Yang Diperlukan: Tulis ulang bagian teks tentang ekosistem media di Indonesia, mulai dari kata-kata yang memuat "Dialog kewirausahaan media" dan berhenti setelah "Gubeng Surabaya, (25/09/2025).". Tukar "Hotel Santika" dengan "Hotel Bumi".

Teks Dokumen:
--------
IM.com – Indonesia saat ini menjadi salah satu negara dengan jumlah media terbanyak di dunia. Data terbaru menunjukkan ada sekitar 60 ribu media, mayoritas berbasis online. Namun, kurang dari 1.500 media yang terverifikasi Dewan Pers. Fakta ini mengindikasikan sebagian besar media masih dikelola tanpa standar profesionalisme yang memadai, termasuk dalam hal kompetensi jurnalis dan penerapan kode etik jurnalistik.
Kondisi tersebut berdampak pada meningkatnya tren pengaduan masyarakat terhadap pemberitaan ke Dewan Pers yang dari tahun ke tahun terus mengalami kenaikan.

Dr. Guntur Syahputra Saragih dari Komite Publisher Right. (Foto: Rokimdakas)
Situasi ini sekaligus membuka ruang diskusi mengenai peluang sekaligus kelemahan ekosistem media di Indonesia, terutama dalam kaitannya dengan perkembangan mediapreneurship atau kewirausahaan media digital.
Dialog kewirausahaan media digital bertajuk Event Journalism 360 digawangi Promedia secara berantai dari Kota Medan, Palembang, Tangerang Selatan, Semarang dan Surabaya di Hotel Santika, Premiere Gubeng Surabaya, (25/09/2025).
Dalam Mediapreneur Talk yang menghadirkan narasumber Dr. Guntur Syahputre Saragih (Komite Publisher Right), Agus Sulistriyono (CEO Promedia Teknologi Indonesia), dan Ilona Juwita (CEO Props). Terungkap bahwa, mediapreneurship menawarkan jalan keluar dalam memperbaiki ekosistem media berazas gotong royong.
“Mediapreneurship bukan sekadar menjadi kreator konten, tetapi membangun bisnis media digital yang berkelanjutan. Ini menuntut kemampuan jurnalis sekaligus jiwa wirausaha,” jelas Agus Sulistriyono.
--------
Informasi yang Ditampilkan:
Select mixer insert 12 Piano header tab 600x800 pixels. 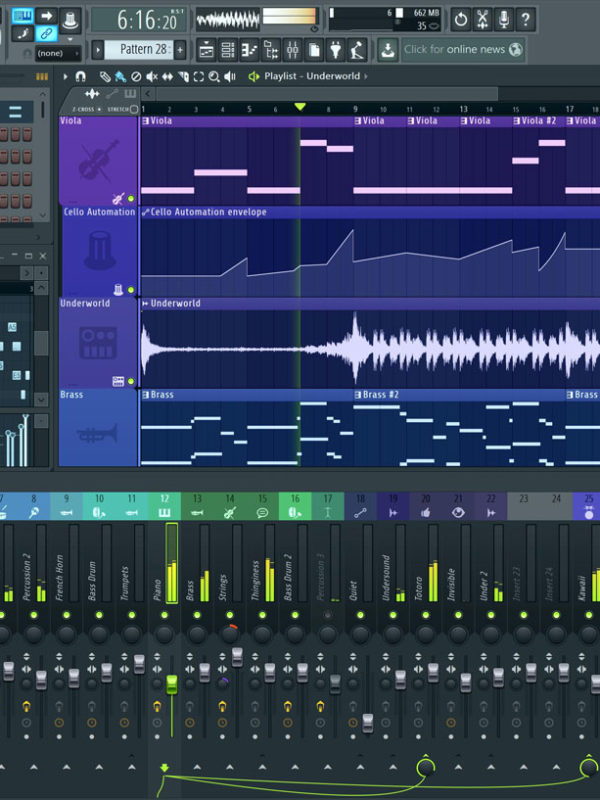click(x=164, y=506)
--------
Jawaban Soal Ini:
Dialog kewirausahaan media digital bertajuk Event Journalism 360 digawangi Promedia secara berantai dari Kota Medan, Palembang, Tangerang Selatan, Semarang dan Surabaya di Hotel Bumi, Premiere Gubeng Surabaya, (25/09/2025).